Healthy black people have lower normal FEV1 and FVC values than white people of a comparable age and height.14,16,17 Using standard ECSC reference values would result in lower % predicted FEV1 for a given FEV1 value. This could lead to an artifactual impression of more severe disease, when in fact the reference values being used were inappropriate. This is supported by our sensitivity analysis, which found no ethnic difference in severity when ethnic-specific normal values were used. This is a controversial subject in COPD epidemiology. Greater clarity and consensus is needed on whether spirometry reference equations should adjust for ethnicity or not.
We do not have evidence for a biological ethnic difference in susceptibility to COPD. There is some evidence from other studies of ethnic differences in risk of lung cancer.34 There is also evidence of ethnic differences in nicotine absorption, metabolism, and addictive potential,35,36 which might affect smoking behavior (such as number of cigarettes smoked and depth of inhalation) and therefore risk.

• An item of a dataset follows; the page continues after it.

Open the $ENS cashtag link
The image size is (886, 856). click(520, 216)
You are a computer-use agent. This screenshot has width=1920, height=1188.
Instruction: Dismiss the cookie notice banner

Black people in London were half as likely as white people to have COPD, even after adjusting for different smoking rates. Given the markedly lower smoking rates in black people, it seems plausible that there may be other ethnic differences in smoking patterns, such as number of cigarettes per day. This may account for differences in COPD risk and severity, and should be the focus for future research.
AG conducted this study while funded as an academic specialist trainee in primary care by Health Education South London. The funder had no involvement in study design. The authors report no other conflicts of interest in this work.